Supplied material —

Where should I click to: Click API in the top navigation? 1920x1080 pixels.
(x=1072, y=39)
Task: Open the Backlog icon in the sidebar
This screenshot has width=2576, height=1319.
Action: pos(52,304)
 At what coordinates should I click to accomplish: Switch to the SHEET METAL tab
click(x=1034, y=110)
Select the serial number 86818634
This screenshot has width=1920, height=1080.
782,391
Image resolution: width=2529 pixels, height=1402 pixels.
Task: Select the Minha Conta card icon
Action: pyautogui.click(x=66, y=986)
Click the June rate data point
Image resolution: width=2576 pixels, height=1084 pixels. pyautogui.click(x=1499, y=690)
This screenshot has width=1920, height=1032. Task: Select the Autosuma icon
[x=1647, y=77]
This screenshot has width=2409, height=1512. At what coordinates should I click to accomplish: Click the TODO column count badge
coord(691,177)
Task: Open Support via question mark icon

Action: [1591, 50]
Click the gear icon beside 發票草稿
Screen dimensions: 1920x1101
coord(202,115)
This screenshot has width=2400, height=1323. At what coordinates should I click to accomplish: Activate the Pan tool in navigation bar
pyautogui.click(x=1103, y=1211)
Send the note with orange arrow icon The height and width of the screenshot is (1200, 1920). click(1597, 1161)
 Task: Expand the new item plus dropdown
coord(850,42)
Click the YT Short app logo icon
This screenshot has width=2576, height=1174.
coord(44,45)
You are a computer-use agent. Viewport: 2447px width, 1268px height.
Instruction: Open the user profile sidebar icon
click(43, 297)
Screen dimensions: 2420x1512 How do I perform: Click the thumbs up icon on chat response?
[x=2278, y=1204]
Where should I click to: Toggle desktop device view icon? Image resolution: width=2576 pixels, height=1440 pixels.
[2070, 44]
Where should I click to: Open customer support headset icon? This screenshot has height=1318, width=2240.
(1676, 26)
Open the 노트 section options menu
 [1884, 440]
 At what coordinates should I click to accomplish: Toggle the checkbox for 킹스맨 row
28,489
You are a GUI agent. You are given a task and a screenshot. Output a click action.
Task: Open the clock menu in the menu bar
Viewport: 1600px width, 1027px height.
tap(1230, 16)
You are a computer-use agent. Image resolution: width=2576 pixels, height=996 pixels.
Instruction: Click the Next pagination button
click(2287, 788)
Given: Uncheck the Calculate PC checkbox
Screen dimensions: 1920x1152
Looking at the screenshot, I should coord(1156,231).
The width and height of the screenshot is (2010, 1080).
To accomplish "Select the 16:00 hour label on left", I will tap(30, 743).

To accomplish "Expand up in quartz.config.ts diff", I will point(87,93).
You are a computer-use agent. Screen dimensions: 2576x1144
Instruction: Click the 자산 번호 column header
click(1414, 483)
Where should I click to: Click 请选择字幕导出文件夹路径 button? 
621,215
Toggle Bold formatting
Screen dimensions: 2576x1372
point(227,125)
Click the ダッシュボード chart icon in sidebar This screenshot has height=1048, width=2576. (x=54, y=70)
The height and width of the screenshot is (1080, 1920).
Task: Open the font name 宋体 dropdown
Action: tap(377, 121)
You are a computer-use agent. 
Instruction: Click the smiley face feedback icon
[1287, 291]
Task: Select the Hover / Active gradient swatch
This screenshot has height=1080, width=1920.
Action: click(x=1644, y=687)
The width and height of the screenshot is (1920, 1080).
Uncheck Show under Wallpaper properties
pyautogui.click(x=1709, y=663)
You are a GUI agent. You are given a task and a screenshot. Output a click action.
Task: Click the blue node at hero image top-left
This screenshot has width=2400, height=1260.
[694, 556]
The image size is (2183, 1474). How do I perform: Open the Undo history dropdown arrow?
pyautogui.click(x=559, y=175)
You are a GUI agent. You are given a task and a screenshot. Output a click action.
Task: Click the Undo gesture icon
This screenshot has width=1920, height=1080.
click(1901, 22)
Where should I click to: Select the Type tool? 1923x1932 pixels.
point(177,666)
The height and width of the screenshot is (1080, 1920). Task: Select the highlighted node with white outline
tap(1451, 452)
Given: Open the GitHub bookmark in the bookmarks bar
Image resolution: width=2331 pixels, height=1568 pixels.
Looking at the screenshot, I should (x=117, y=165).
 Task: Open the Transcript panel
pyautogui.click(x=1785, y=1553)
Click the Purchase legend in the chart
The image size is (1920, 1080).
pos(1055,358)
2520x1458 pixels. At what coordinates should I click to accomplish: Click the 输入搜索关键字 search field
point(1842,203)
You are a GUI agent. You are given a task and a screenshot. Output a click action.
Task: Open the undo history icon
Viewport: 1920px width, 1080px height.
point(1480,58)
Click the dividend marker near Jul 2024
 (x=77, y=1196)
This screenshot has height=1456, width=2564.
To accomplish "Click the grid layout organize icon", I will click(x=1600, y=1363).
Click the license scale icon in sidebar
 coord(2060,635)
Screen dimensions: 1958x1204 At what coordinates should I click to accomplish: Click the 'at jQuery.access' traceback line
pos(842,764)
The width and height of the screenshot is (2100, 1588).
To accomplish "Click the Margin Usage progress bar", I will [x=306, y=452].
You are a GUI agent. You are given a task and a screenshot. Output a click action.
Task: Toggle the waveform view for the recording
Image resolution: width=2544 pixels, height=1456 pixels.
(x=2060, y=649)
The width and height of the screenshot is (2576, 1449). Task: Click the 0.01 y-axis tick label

Exercise requirements — Return the material in full, exactly as shown.

Written solution —
Where should I click to: Click API in the top navigation? 1920x1080 pixels.
(x=1072, y=39)
Task: Open the Backlog icon in the sidebar
This screenshot has width=2576, height=1319.
Action: pos(52,304)
 At what coordinates should I click to accomplish: Switch to the SHEET METAL tab
click(x=1034, y=110)
Select the serial number 86818634
This screenshot has width=1920, height=1080.
782,391
Image resolution: width=2529 pixels, height=1402 pixels.
Task: Select the Minha Conta card icon
Action: pyautogui.click(x=66, y=986)
Click the June rate data point
Image resolution: width=2576 pixels, height=1084 pixels. pyautogui.click(x=1499, y=690)
This screenshot has width=1920, height=1032. Task: Select the Autosuma icon
[x=1647, y=77]
This screenshot has width=2409, height=1512. At what coordinates should I click to accomplish: Click the TODO column count badge
coord(691,177)
Task: Open Support via question mark icon

Action: [1591, 50]
Click the gear icon beside 發票草稿
Screen dimensions: 1920x1101
coord(202,115)
This screenshot has width=2400, height=1323. At what coordinates should I click to accomplish: Activate the Pan tool in navigation bar
pyautogui.click(x=1103, y=1211)
Send the note with orange arrow icon The height and width of the screenshot is (1200, 1920). click(1597, 1161)
 Task: Expand the new item plus dropdown
coord(850,42)
Click the YT Short app logo icon
This screenshot has width=2576, height=1174.
coord(44,45)
You are a computer-use agent. Viewport: 2447px width, 1268px height.
Instruction: Open the user profile sidebar icon
click(43, 297)
Screen dimensions: 2420x1512 How do I perform: Click the thumbs up icon on chat response?
[x=2278, y=1204]
Where should I click to: Toggle desktop device view icon? Image resolution: width=2576 pixels, height=1440 pixels.
[2070, 44]
Where should I click to: Open customer support headset icon? This screenshot has height=1318, width=2240.
(1676, 26)
Open the 노트 section options menu
 [1884, 440]
 At what coordinates should I click to accomplish: Toggle the checkbox for 킹스맨 row
28,489
You are a GUI agent. You are given a task and a screenshot. Output a click action.
Task: Open the clock menu in the menu bar
Viewport: 1600px width, 1027px height.
tap(1230, 16)
You are a computer-use agent. Image resolution: width=2576 pixels, height=996 pixels.
Instruction: Click the Next pagination button
click(2287, 788)
Given: Uncheck the Calculate PC checkbox
Screen dimensions: 1920x1152
Looking at the screenshot, I should coord(1156,231).
The width and height of the screenshot is (2010, 1080).
To accomplish "Select the 16:00 hour label on left", I will tap(30, 743).

To accomplish "Expand up in quartz.config.ts diff", I will point(87,93).
You are a computer-use agent. Screen dimensions: 2576x1144
Instruction: Click the 자산 번호 column header
click(1414, 483)
Where should I click to: Click 请选择字幕导出文件夹路径 button? 
621,215
Toggle Bold formatting
Screen dimensions: 2576x1372
point(227,125)
Click the ダッシュボード chart icon in sidebar This screenshot has height=1048, width=2576. (x=54, y=70)
The height and width of the screenshot is (1080, 1920).
Task: Open the font name 宋体 dropdown
Action: tap(377, 121)
You are a computer-use agent. 
Instruction: Click the smiley face feedback icon
[1287, 291]
Task: Select the Hover / Active gradient swatch
This screenshot has height=1080, width=1920.
Action: click(x=1644, y=687)
The width and height of the screenshot is (1920, 1080).
Uncheck Show under Wallpaper properties
pyautogui.click(x=1709, y=663)
You are a GUI agent. You are given a task and a screenshot. Output a click action.
Task: Click the blue node at hero image top-left
This screenshot has width=2400, height=1260.
[694, 556]
The image size is (2183, 1474). How do I perform: Open the Undo history dropdown arrow?
pyautogui.click(x=559, y=175)
You are a GUI agent. You are given a task and a screenshot. Output a click action.
Task: Click the Undo gesture icon
This screenshot has width=1920, height=1080.
click(1901, 22)
Where should I click to: Select the Type tool? 1923x1932 pixels.
point(177,666)
The height and width of the screenshot is (1080, 1920). Task: Select the highlighted node with white outline
tap(1451, 452)
Given: Open the GitHub bookmark in the bookmarks bar
Image resolution: width=2331 pixels, height=1568 pixels.
Looking at the screenshot, I should (x=117, y=165).
 Task: Open the Transcript panel
pyautogui.click(x=1785, y=1553)
Click the Purchase legend in the chart
The image size is (1920, 1080).
pos(1055,358)
2520x1458 pixels. At what coordinates should I click to accomplish: Click the 输入搜索关键字 search field
point(1842,203)
You are a GUI agent. You are given a task and a screenshot. Output a click action.
Task: Open the undo history icon
Viewport: 1920px width, 1080px height.
point(1480,58)
Click the dividend marker near Jul 2024
 (x=77, y=1196)
This screenshot has height=1456, width=2564.
To accomplish "Click the grid layout organize icon", I will click(x=1600, y=1363).
Click the license scale icon in sidebar
 coord(2060,635)
Screen dimensions: 1958x1204 At what coordinates should I click to accomplish: Click the 'at jQuery.access' traceback line
pos(842,764)
The width and height of the screenshot is (2100, 1588).
To accomplish "Click the Margin Usage progress bar", I will [x=306, y=452].
You are a GUI agent. You are given a task and a screenshot. Output a click action.
Task: Toggle the waveform view for the recording
Image resolution: width=2544 pixels, height=1456 pixels.
(x=2060, y=649)
The width and height of the screenshot is (2576, 1449). Task: Click the 0.01 y-axis tick label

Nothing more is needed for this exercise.